Minister of Public Health
- Acting 21 September 2021 – 28 May 2024
- Prime Minister: Hasan Akhund (acting)
- Deputy: Abdul Bari Omar; Mohammad Hassan Ghiasi;
- Preceded by: Wahid Majrooh (acting)
- Succeeded by: Maulawi Noor Jalal (acting)

Personal details
- Born: 1980 (age 45–46) Marzak, Sar Hawza District, Paktika Province, Democratic Republic of Afghanistan
- Education: Nangarhar University (MD); Pakistan Institute of Medical Sciences (MS);
- Occupation: Physician; politician;
- Political affiliation: Taliban

= Qalandar Ibad =

Acting minister of public health in Afghanistan

Qalandar Ibad (Persian: ډاکټر قلندر عباد) (born; 1980) is an Afghan physician who served as the acting Minister of Public Health of Afghanistan from 21 September 2021 to 28 May 2024.

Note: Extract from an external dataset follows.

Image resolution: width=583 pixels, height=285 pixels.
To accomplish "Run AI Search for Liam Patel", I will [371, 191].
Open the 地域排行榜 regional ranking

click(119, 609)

Ibad was born in 1980 in Marzak village, Sar Hawza District of Paktika province. He received his primary education in Peshawar, Pakistan. He received his medical degree (MD) from the Faculty of Medicine of Nangarhar University, and master’s in Urology from Pakistan Institute of Medical Sciences, Islamabad.